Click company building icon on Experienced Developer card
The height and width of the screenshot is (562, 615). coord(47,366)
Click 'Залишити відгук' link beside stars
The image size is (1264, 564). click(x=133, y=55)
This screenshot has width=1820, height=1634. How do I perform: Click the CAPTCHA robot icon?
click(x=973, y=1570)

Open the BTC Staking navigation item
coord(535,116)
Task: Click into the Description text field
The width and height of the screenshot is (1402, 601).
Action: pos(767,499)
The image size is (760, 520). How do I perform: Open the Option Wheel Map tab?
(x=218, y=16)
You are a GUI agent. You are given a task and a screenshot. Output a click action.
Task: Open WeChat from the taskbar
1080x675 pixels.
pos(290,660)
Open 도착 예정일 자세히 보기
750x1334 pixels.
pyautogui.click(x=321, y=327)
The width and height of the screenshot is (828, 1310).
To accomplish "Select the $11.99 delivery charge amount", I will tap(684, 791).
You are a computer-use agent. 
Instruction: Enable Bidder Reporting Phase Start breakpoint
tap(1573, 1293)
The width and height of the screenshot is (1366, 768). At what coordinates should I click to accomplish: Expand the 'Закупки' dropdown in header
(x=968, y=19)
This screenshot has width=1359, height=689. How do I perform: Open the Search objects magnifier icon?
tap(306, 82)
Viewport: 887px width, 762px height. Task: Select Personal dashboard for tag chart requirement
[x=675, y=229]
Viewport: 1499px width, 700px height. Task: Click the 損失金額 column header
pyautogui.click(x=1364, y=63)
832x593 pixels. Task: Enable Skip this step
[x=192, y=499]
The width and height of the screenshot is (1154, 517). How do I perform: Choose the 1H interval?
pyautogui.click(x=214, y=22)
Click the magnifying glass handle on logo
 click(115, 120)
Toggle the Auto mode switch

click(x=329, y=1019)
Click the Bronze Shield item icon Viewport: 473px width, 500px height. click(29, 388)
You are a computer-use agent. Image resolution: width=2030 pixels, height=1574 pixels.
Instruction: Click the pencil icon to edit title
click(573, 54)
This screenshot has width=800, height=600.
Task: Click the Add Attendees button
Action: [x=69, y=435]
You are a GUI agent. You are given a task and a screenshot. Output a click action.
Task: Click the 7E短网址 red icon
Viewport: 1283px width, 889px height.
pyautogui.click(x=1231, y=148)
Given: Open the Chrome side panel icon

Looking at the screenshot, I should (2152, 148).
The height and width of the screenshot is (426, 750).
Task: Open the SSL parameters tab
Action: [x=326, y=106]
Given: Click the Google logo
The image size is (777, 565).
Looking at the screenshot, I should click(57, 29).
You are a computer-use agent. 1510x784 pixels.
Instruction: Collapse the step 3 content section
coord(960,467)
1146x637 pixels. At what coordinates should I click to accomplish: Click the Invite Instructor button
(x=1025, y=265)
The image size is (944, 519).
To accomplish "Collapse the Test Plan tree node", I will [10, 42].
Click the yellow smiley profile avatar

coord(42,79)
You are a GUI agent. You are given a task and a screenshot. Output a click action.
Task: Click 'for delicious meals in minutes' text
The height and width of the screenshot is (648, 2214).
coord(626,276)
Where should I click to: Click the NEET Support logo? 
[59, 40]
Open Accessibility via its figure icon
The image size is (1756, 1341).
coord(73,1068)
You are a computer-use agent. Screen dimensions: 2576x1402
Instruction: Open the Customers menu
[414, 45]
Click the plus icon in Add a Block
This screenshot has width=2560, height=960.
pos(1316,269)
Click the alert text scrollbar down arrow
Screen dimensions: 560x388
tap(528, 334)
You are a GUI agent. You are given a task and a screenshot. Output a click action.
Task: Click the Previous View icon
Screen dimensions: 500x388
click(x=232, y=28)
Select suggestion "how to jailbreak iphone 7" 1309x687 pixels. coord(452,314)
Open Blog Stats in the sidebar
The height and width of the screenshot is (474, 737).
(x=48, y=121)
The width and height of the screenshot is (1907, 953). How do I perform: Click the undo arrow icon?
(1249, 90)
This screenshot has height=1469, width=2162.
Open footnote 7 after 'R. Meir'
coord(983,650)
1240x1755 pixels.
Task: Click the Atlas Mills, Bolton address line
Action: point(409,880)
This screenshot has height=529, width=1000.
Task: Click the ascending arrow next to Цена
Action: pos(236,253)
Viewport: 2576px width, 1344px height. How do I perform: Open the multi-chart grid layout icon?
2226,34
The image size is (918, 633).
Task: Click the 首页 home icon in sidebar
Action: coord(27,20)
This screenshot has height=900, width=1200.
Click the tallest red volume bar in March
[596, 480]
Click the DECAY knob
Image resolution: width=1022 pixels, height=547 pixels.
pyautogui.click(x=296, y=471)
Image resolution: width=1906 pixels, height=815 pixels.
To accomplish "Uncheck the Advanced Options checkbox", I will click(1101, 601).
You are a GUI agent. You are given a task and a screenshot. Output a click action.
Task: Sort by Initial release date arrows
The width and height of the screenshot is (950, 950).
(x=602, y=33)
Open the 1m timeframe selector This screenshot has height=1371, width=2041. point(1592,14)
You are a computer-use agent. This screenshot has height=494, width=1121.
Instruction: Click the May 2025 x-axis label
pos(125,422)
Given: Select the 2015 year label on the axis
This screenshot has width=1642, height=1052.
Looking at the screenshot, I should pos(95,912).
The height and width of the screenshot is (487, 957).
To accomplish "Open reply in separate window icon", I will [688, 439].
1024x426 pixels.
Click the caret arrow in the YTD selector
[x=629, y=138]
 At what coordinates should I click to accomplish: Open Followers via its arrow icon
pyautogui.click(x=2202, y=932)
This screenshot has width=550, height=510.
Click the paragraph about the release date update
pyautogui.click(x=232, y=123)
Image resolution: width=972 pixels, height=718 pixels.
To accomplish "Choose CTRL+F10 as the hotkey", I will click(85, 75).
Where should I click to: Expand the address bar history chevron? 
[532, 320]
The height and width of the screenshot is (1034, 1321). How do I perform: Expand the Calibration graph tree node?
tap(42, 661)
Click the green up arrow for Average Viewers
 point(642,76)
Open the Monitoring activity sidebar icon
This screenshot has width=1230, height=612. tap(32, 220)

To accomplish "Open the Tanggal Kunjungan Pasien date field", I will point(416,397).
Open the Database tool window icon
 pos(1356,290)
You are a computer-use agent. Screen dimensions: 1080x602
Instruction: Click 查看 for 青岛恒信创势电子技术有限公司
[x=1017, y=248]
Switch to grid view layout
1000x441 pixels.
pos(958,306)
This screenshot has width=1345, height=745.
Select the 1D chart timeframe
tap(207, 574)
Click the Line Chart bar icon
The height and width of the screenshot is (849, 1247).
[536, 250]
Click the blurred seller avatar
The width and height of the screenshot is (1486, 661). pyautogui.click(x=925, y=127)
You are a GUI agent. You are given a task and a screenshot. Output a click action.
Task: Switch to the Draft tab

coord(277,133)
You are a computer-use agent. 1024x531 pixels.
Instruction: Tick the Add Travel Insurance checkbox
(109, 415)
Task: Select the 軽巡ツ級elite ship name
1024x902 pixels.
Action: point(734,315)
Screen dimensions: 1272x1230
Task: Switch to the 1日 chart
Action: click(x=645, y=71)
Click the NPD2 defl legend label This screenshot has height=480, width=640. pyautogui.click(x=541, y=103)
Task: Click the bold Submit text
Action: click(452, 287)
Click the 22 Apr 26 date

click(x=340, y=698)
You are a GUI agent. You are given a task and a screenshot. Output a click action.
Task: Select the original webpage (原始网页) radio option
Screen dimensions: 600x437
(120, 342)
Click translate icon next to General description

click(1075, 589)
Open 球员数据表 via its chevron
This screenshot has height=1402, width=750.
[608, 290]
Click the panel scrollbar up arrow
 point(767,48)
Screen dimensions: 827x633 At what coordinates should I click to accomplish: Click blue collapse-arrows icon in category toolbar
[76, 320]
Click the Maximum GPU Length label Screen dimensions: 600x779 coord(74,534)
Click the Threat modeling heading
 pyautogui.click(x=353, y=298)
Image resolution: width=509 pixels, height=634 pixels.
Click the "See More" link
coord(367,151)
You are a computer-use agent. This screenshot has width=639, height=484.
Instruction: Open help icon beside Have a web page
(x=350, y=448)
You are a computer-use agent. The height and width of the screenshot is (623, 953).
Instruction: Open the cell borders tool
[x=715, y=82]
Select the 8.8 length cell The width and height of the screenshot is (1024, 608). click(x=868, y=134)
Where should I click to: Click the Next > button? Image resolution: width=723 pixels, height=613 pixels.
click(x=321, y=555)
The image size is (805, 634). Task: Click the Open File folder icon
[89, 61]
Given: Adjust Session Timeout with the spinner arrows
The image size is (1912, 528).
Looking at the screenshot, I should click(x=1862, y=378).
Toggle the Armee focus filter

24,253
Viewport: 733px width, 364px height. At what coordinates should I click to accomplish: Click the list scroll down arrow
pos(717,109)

##############################

▶ REQUIREMENT
Please format the records as a JSON list of strings, one string per line with blank lines omitted, starting at the beginning of the records and ending at the line containing "pyautogui.click(x=321, y=327)", both ends included.

▶ THE RESULT
[
  "Click company building icon on Experienced Developer card",
  "The height and width of the screenshot is (562, 615). coord(47,366)",
  "Click 'Залишити відгук' link beside stars",
  "The image size is (1264, 564). click(x=133, y=55)",
  "This screenshot has width=1820, height=1634. How do I perform: Click the CAPTCHA robot icon?",
  "click(x=973, y=1570)",
  "Open the BTC Staking navigation item",
  "coord(535,116)",
  "Task: Click into the Description text field",
  "The width and height of the screenshot is (1402, 601).",
  "Action: pos(767,499)",
  "The image size is (760, 520). How do I perform: Open the Option Wheel Map tab?",
  "(x=218, y=16)",
  "You are a GUI agent. You are given a task and a screenshot. Output a click action.",
  "Task: Open WeChat from the taskbar",
  "1080x675 pixels.",
  "pos(290,660)",
  "Open 도착 예정일 자세히 보기",
  "750x1334 pixels.",
  "pyautogui.click(x=321, y=327)"
]